A private company given £170m to run Covid tests was operating dangerously, workers have said.

29 Oct 2021| News

Whistleblowers have shone a light on “dangerous” working conditions at the one the private laboratories that won a government contract to help run the nation’s coronavirus Test and Trace system.

Immensa Health Clinic in Wolverhampton, owned by Dante Labs, hired untrained staff and did not properly prepare them for the work before leaving them “to their own devices”. Equipment was poorly maintained, samples were cross-contaminated, and warnings to management were ignored, the whistleblowers told the Independent.

The sources added that management took a “quantity over quality” approach to running the site and untrained staff were put under immense pressure to perform as many tests as possible. The whistleblowers believe that these conditions led to the majority of the 43,000 false negative tests issued by the facility between 08 September and 12 October 2021 – a failure rate that eventually forced the UK Health and Security Agency to close the site down.

“The government needs to take responsibility for this; it’s been handing out millions in contracts,” Dr Mark Atkins of Micropathology Ltd, told the Independent.

His colleague, Dr Mark Collery, added: Dr Collery said: “People shouldn’t be handling infectious material in this type of environment,” said Dr Collery. “It’s very unsafe. The sector has become like the wild west. No one is taking responsibility for these types of errors. How has it taken this long to spot an issue at the Wolverhampton lab? It’s beyond belief what’s going on.”

Indeed, the government was criticised by virologists for outsourcing test and trace work instead of keeping it within existing NHS, PHE and academic laboratories, and The Good Law Project discovered that Ministers had created a ‘fast track’ lane for private interests to cash in on the Coronavirus crisis. Many of these deals raised suspicions after it was revealed that new companies were beig established to take on test and trace work. Immensa was among these, having only been set-up in May 2020, after which it was given £170m by the government.

Speaking to the Independent, one of the whistleblowers said that newly recruited staff who hadn’t worked in labs before “weren’t really told what to do”, nor given any training or instruction manual.

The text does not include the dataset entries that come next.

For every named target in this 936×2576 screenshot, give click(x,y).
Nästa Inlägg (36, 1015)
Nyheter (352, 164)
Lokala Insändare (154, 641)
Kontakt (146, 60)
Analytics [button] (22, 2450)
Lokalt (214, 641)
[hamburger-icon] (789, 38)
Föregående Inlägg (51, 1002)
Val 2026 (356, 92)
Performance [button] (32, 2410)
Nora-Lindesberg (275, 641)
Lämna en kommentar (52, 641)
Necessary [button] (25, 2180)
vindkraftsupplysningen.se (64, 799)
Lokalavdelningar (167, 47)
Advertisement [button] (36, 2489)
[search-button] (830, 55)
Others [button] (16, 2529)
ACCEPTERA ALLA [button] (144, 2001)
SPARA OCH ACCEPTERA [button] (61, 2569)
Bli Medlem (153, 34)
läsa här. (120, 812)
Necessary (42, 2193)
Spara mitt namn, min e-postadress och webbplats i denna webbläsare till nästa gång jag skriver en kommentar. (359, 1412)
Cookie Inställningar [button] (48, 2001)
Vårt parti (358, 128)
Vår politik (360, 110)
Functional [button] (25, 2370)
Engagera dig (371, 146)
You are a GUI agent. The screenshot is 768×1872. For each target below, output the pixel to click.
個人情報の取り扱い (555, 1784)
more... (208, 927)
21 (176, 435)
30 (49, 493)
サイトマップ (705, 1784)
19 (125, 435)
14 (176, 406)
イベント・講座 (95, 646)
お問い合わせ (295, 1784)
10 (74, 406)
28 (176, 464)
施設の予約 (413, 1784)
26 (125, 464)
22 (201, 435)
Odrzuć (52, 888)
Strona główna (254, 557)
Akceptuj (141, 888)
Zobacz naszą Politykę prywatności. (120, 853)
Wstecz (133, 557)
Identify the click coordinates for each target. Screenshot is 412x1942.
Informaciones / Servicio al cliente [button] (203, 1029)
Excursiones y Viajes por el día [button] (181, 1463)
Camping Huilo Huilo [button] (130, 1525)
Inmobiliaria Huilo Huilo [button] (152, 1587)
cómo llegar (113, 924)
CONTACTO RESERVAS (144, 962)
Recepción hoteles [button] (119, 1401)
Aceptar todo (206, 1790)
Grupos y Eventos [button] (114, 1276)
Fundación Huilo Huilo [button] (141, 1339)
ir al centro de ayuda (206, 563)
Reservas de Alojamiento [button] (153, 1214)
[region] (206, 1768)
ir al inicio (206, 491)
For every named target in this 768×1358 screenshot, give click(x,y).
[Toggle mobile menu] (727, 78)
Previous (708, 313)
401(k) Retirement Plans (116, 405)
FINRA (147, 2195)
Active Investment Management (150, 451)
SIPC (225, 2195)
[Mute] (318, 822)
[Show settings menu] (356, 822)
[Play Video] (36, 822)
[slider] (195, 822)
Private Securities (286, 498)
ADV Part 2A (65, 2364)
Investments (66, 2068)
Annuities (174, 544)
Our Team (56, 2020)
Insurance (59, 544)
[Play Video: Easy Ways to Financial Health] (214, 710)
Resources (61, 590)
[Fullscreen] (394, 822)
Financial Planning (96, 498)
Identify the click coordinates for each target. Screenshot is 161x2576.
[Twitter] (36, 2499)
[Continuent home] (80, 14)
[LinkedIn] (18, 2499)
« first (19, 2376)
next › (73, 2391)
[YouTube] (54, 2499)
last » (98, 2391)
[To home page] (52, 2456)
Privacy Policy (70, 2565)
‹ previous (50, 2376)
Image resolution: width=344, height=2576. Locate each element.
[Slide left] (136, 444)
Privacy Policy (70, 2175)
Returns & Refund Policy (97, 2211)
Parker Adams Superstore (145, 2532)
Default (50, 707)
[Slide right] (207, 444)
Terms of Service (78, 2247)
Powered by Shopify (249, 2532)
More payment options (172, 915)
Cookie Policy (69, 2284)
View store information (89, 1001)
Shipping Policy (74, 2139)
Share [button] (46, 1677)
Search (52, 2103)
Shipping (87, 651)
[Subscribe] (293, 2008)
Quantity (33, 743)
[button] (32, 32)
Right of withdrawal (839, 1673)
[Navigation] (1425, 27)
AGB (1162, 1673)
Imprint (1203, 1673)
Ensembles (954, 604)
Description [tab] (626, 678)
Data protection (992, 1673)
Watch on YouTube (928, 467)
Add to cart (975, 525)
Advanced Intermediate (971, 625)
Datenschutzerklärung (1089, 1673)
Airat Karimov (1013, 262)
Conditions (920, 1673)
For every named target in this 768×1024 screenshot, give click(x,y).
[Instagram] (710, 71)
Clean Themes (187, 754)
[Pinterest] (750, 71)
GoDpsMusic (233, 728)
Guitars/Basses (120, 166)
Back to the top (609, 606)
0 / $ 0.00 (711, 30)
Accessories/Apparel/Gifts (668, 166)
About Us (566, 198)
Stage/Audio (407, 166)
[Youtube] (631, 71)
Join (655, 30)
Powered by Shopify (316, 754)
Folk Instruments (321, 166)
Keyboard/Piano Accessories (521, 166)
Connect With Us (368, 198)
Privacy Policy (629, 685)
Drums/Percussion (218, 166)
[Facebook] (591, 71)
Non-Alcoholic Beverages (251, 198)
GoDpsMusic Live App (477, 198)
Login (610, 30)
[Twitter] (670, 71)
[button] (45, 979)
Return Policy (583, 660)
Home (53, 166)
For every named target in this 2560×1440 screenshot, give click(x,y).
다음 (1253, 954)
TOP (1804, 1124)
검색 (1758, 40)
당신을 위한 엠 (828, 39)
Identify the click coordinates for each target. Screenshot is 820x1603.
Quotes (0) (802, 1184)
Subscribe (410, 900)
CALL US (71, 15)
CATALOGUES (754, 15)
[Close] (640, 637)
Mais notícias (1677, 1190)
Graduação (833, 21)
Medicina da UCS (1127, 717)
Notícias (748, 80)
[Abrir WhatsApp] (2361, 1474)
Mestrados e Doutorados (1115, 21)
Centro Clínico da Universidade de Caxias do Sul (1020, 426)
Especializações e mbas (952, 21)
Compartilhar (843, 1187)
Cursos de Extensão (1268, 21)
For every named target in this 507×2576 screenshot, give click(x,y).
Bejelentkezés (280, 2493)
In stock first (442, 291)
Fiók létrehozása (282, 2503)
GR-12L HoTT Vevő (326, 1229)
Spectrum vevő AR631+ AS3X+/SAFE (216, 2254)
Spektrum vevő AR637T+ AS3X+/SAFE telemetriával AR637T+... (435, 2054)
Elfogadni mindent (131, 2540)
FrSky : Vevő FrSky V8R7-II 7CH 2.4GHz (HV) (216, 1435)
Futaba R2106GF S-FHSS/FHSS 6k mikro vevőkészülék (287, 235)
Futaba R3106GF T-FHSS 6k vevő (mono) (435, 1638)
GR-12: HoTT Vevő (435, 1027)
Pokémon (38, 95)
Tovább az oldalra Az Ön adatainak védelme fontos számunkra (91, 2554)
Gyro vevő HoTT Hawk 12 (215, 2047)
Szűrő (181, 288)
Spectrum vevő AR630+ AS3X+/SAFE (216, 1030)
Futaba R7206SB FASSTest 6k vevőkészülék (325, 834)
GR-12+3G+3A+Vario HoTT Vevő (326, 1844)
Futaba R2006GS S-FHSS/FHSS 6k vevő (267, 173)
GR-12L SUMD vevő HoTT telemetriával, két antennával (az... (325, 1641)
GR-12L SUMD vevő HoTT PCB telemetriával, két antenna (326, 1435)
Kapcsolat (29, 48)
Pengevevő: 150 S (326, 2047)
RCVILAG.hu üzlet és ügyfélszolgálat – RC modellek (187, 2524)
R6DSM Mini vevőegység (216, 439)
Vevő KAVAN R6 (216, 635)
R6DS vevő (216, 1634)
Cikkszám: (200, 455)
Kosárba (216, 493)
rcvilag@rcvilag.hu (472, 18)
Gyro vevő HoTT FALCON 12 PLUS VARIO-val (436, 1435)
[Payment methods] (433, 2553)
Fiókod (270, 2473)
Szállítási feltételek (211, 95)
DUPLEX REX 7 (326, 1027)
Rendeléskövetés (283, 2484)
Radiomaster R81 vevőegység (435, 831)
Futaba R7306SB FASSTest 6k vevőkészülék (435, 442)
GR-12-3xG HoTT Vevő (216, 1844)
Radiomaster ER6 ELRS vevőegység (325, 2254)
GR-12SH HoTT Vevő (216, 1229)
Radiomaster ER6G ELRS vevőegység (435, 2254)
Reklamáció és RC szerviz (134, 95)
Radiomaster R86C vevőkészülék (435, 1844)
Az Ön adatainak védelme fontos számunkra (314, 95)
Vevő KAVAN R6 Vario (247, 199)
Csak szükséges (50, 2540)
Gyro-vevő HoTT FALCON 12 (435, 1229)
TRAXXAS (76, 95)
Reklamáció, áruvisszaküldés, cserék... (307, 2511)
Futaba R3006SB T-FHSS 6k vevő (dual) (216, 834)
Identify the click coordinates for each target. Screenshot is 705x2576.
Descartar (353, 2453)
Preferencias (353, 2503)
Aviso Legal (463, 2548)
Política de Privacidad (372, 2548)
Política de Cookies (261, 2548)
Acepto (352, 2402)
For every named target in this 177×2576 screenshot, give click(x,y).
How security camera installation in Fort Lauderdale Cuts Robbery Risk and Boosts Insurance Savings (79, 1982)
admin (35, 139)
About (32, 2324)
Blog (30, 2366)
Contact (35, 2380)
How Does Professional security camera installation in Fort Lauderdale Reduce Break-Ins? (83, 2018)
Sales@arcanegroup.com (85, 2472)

“They were just hiring a lot of new staff to make up the numbers,” the source continued. “When you have an influx like this, it’s not easy to quickly teach people how to use the machinery.” Yet, these untrained staff were put under pressure to process 600 tests every hour.

Dr Simon Clarke, an Associate Professor in Cellular Microbiology at the University of Reading, said these kinds of tests need to be processed at a much slower rate and in an environment where staff can focus to prevent mistakes and inaccuracies.

“I’ve done this technique, I’ve taught it to people,” he said. “It’s a very temperamental technique. It’s easy to get it wrong and get into a situation where it doesn’t work very well. You need proper guidance at first.”

Whistleblowers also stated that employees raising concerns about the way the lab often hit communication issues with a largely Italian-speaking Senior Management team who often had no experience or knowledge of the subject area. Some workers were dismissed for trying to raise the alarm.

“Sometimes when we asked a question … we were given a bit of a nasty look,” one source said. “Essentially because of time, they wanted to get samples through more and more.”